After a brief hiatus, we are back with an interesting set of selections for late August. It may still feel like summer, but these titles will remind us that reading can be both pleasurable and provocative. Herewith Glenn's suggestions (with commentary) for August.
Surely You're Joking, Mr. Feynman , by Feynman, Leighton, Hutchings (352 pages)

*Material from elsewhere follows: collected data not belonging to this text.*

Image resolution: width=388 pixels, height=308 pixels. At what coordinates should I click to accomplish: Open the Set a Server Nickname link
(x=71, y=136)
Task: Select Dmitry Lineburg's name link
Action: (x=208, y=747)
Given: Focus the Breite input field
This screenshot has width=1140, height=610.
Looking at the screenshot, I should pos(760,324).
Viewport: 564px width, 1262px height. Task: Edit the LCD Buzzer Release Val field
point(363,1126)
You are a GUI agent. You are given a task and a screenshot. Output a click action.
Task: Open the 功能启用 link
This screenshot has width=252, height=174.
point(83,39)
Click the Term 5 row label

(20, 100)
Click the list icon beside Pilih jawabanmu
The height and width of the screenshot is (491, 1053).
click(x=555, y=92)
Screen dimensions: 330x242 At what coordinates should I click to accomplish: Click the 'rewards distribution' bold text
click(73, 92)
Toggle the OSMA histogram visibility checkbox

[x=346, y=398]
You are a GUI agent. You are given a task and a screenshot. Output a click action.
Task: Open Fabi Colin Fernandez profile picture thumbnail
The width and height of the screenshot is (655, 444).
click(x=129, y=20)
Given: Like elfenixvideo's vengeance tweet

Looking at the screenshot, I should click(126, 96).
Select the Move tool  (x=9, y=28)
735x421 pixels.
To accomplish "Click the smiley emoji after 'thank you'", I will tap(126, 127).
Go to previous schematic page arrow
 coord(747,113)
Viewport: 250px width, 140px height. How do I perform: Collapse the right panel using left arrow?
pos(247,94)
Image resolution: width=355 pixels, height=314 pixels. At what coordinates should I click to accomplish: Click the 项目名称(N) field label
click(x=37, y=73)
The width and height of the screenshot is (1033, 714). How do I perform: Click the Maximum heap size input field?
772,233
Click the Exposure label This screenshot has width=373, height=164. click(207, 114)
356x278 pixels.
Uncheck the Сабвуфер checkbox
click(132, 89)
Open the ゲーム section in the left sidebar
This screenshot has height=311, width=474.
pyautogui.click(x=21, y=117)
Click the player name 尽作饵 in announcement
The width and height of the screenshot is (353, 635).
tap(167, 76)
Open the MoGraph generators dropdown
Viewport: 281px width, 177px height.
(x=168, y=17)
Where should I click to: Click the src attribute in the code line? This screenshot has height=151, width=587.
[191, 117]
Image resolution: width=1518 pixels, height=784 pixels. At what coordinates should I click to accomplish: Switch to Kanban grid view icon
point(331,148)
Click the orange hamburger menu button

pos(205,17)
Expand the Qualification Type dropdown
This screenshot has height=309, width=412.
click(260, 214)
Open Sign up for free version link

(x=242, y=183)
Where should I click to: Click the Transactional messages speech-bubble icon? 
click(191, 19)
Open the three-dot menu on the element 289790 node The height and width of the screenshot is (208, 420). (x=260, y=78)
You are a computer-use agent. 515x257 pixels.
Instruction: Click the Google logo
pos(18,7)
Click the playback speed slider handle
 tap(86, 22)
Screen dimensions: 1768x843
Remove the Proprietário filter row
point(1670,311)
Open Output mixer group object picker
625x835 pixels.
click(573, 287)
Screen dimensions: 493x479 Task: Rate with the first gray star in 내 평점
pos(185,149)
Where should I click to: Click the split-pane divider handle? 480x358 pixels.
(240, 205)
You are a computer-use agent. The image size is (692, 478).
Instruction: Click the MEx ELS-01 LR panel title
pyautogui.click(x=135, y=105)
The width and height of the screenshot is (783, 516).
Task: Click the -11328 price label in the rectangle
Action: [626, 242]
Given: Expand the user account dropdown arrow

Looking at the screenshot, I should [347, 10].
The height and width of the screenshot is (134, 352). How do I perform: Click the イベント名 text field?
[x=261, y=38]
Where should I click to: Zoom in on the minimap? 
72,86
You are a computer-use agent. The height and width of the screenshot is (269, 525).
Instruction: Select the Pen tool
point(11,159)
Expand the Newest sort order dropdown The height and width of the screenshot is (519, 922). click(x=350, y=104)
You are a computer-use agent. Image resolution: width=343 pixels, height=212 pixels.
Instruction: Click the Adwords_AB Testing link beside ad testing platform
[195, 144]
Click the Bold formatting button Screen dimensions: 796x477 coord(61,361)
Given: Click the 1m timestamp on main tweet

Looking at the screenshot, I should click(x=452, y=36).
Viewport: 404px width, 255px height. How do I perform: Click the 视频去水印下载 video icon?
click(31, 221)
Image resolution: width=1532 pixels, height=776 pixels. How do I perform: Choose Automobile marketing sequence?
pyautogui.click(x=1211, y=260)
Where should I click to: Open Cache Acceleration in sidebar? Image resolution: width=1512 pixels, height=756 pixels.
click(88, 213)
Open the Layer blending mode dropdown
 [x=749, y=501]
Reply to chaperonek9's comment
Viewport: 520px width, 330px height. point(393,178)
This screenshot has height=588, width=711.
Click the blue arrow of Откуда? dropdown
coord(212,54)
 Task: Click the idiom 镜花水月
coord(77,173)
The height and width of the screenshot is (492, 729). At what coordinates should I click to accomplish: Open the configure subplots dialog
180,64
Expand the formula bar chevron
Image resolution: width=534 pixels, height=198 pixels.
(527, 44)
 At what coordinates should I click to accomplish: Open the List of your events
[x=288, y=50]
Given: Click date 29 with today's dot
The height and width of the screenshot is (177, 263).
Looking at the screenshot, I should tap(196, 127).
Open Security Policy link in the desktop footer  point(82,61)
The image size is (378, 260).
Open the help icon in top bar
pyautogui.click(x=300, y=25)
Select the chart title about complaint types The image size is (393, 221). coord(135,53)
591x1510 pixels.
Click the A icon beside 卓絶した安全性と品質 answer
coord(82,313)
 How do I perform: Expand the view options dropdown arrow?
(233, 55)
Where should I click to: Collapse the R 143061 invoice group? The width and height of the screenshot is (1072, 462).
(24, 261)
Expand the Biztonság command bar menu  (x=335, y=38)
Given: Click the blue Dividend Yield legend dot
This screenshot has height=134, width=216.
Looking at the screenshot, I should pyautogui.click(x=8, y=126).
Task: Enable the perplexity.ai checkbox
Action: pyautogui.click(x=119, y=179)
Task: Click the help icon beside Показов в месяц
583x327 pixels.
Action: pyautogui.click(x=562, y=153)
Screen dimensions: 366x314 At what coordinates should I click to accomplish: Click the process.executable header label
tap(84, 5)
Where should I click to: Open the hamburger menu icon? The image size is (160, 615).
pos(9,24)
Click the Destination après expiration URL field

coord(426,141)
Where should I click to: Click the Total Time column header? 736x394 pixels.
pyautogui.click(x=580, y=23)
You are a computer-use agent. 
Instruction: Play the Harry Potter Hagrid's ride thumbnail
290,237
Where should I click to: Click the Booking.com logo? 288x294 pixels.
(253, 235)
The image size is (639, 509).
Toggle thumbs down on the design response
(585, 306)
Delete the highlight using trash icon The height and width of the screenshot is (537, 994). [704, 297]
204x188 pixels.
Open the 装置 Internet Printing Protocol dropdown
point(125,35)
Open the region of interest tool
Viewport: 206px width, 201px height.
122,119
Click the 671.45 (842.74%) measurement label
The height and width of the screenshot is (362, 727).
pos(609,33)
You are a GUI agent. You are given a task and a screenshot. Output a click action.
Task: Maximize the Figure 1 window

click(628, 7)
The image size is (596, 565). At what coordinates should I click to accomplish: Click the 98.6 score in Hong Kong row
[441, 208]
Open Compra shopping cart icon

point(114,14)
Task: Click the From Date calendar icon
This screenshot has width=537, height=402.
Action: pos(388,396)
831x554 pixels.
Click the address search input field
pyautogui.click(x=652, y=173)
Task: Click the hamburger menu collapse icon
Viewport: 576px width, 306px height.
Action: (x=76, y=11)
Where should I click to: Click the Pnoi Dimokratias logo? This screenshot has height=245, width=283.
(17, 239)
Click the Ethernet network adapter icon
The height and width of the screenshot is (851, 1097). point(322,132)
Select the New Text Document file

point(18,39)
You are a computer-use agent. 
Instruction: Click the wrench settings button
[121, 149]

First Plagiarized Review: ‘Surely you must be joking…’ does not read
like an ordinary book. It reads like Reader’s Digest – a bunch of
anecdotes bundled together and presented to you, with Feynman as the
common thread that runs throughout. While at a glance, the book might
appear to be a light-hearted series of exchanges and incidents, the
reader could not be more wrong. Venture a little deeper, and the book
stands out as the testimony of a man who refused to stick to any kind of
conformity. Amidst all the pranks, the lock-picking experiences,
hypnotism or even topless bars, Feynman just reinforces the fact that
varied and even ostensibly scandalous interests can be pursued at
leisure away from work. After reading the book, there is little wonder
about Feynman’s life. Instead, there is a genuine urge to follow one’s
insanities and nurture them. This book is not an exhibition of a man’s
engaging madness – which is the general perceived view. ‘Surely you must
be joking…’ offers hope. It seems to indicate that rules that make no
sense need not be accepted. To the vast millions who are trapped in
mid-life crises and bewildered in the anonymous corporate world, this
book is a testament – you can go crazy, follow your quirks and do what
you think is right. It can be done. And that is definitely no joke.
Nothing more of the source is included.